Recently, Clint Hurdle, the manager of the Colorado Rockies was said to be “actively campaigning” in favor of implementing instant replay in Major League Baseball. Bob Watson, who is vice-president of on-field operations in the commissioner’s office, stated that this stands to be a hot topic at this November’s general managers meetings in Orlando, Florida.

Bear in mind that the player’s association and Bud Selig (the Commissioner of MLB) have to approve this measure for it to become a reality. Selig, in my opinion, has been a lackluster commissioner at best. He has made, or lacked making key decisions during his tenure in office. One of his two biggest mistakes he made involved how the home team for the World Series was decided. As a result, it is no longer done on a rotating basis — whichever league wins the Midsummer Classic (a.k.a. the All-Star Game), they are awarded home-field advantage in the Series.

His second biggest mistake is actually bigger than the first. Instead of doing his job as a Commissioner, he conveniently dragged his feet on the steroids issue, blamed everybody but himself for the problem, and now the federal government is involved in an area it has no business being involved in, namely professional sports. Thanks again, Mr. Commissioner.

Why do I focus on Mr. Selig’s ineptness as commissioner? Because he plays such a huge role in the decision making process of what has the potential of impacting pro baseball like nothing else ever has. He will obviously vote against it since he has been quoted as saying that he didn’t want the human element removed from the game. But what do you do when that human element has become so questionable that it becomes necessary to introduce technology such as QuesTec?

Would it be a surprise to anyone that today’s major league umpires are insulted by the use of QuesTec? How do you think they will react to instant replay reversing one of their decisions on the field? Since the big issues here are credibility and integrity, there is not a doubt in my mind (unfortunately) that Major League Baseball has no choice but to introduce the use of instant replay.

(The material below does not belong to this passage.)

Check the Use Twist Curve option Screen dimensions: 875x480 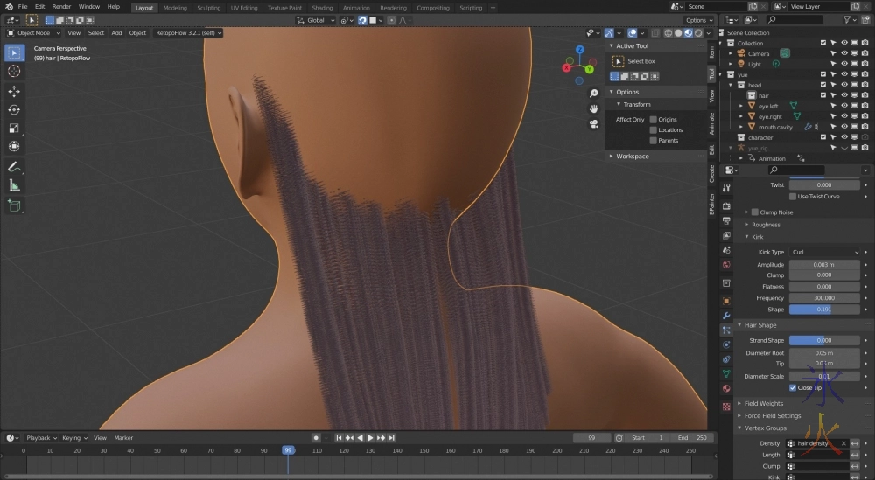click(x=793, y=197)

Credibility and integrity is supposed to be the foundation on which umpiring is based. But is this the case any more? Obviously pro football felt it was necessary — so necessary that it has become a permanent fixture in the NFL. It’s also used in professional hockey for the purposes of reviewing whether a goal has truly been scored or not. So the NHL obviously felt the need for reviewing official’s calls. There has even been some clamoring for it to be implemented in the NBA.

And now, one of the NBA’s officials recently came under serious FBI scrutiny because he allegedly made bad calls in order to influence the outcome of the point spread when the game ended. The fact that he had a serious gambling problem did not help him either. I am willing to bet that this will be a serious catalyst for implementing instant replay in the NBA.

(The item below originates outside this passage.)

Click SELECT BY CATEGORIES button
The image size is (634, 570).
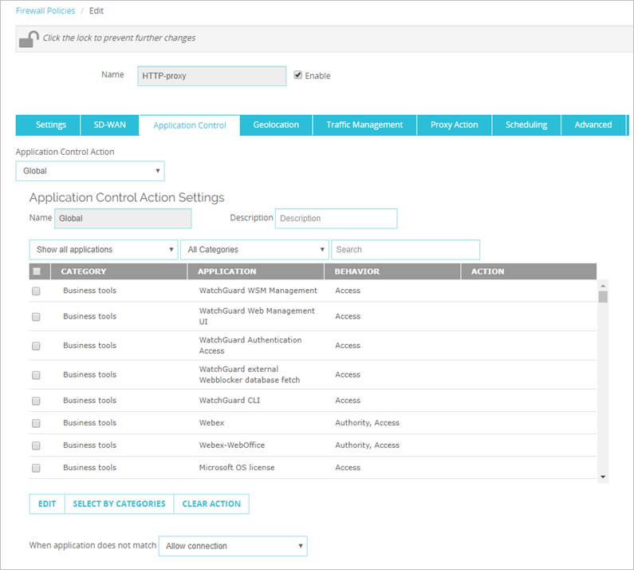[x=119, y=504]
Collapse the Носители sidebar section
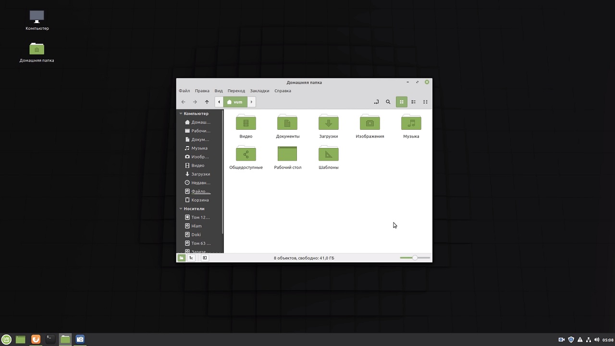 coord(181,209)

Needless to say, I am saddened by the fact that we are faced with this dilemma. Unfortunately, the quality of umpiring has decayed so badly over the past 20+ years that I sure don’t see it improving anytime soon. QuesTec has been a mere sugar coating, or a band aid on the problem. Now, there is no choice but to place quality officiating into the hands of a camera and its operator. On that note Mr. Selig, you are grossly mistaken when you propound that instant replay removes the human element from the game. I don’t see any robots operating those cameras that televise a game, do you?

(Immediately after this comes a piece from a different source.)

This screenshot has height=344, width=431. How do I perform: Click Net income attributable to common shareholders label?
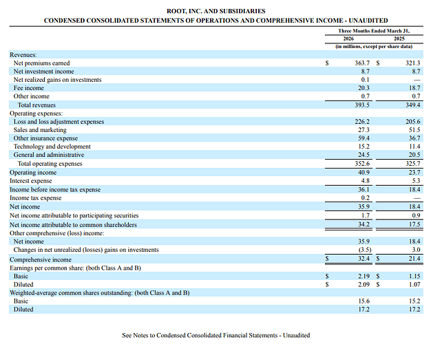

On a final note, baseball fans everywhere, whether they are at the ball game or watching it on television, are going to be subjected to enduring either a lengthier stay at the ballpark, or having their butts glued to the couch for even longer periods of time than what they’ve been accustomed to. And to make matters worse for television viewers, there will be more commercial breaks to deal with any time the game gets delayed for the reviewing of a questionable call.